Toulouse a manqué la première révolution industrielle. Au centre d’une région rurale où l’on faisait peu d’enfants par famille depuis fort longtemps et où en plus on les envoyait longtemps à l’école, Toulouse, au moment de l’émergence des technologies modernes, a su trouver la main-d’œuvre qualifiée et les terrains bons marchés nécessaires au développement économique. Université scientifique, recherche et technologies de pointe lui ont permis de devenir pendant les trente glorieuses une ville dynamique et attirante. La réussite du secteur aérospatial mais aussi le festival la Novela sont des exemples qui prouvent que Toulouse a réussi à capitaliser pour longtemps sur ce point. Le dynamisme toulousain s’est nourri sans états d’âme des compétences régionales et cela sans retour important pour la couronne de villes moyennes, seul semblait compter l’autonomisation de la ville par rapport à Paris. Tout ce développement s’est opéré dans une période où l’individualisation libérale des pratiques sociales a remplacé les vieux modèles de vie. Toulouse sans être loin de là, une mégapole, a donc suivi une logique urbaine qui s’apparente plus aux villes de la Cote Ouest des États-Unis, qu’aux grandes cités européennes du 19ème siècle.

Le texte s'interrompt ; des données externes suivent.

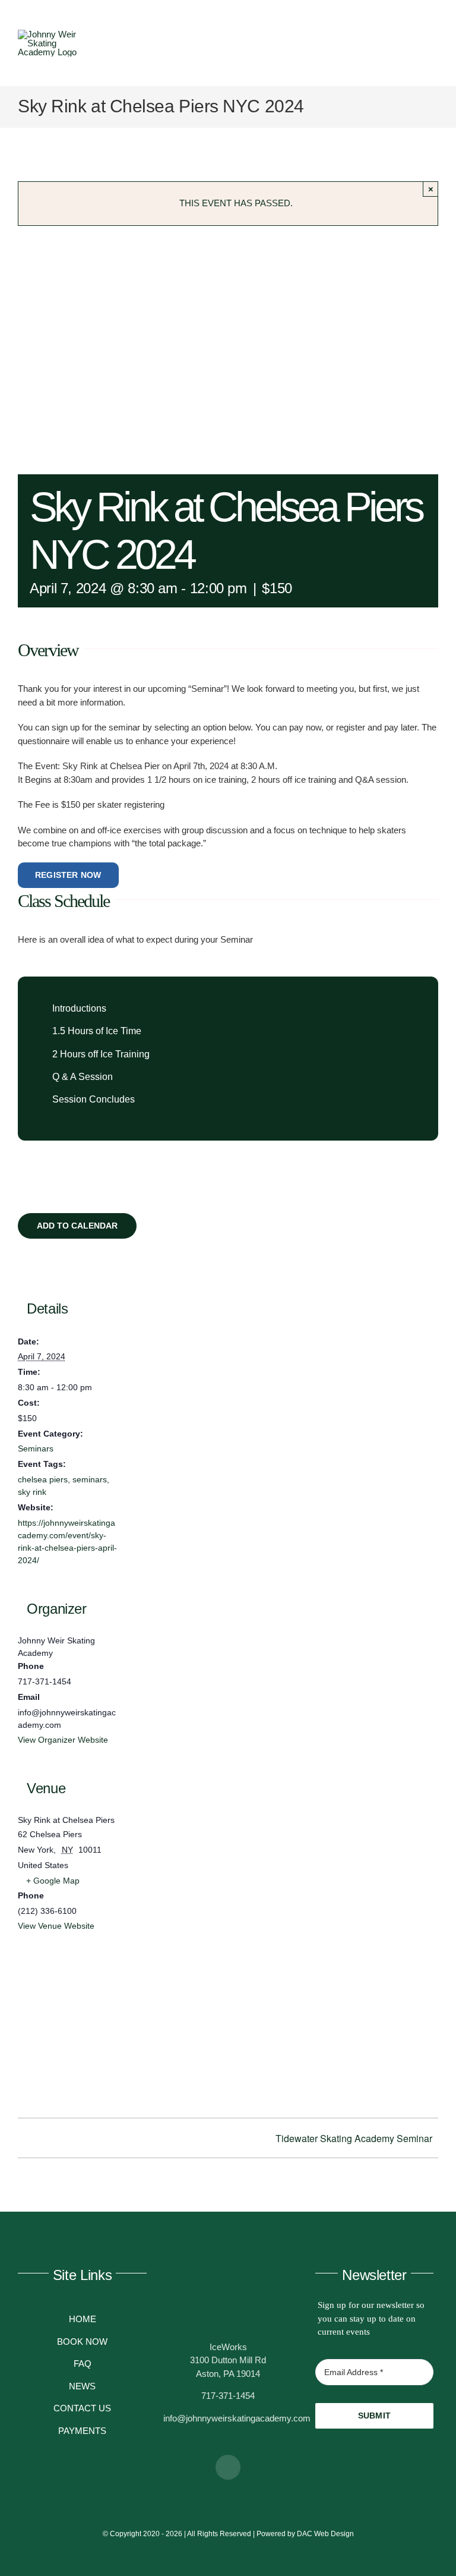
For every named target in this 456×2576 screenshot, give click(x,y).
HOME (82, 2319)
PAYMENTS (82, 2431)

L’urbanisme et l’organisation des déplacements ont été, pendant ces années là, pensés suivant le paradigme de la voiture comme instrument de liberté et de confort. Inutile de se tasser en ville, on pouvait investir sur des terrains peu onéreux, construire sa villa avec jardin et pour les plus fortunés avoir une piscine privée. Vingt minutes de voiture pour aller au travail et tout semblait aller pour le mieux dans le meilleur des mondes.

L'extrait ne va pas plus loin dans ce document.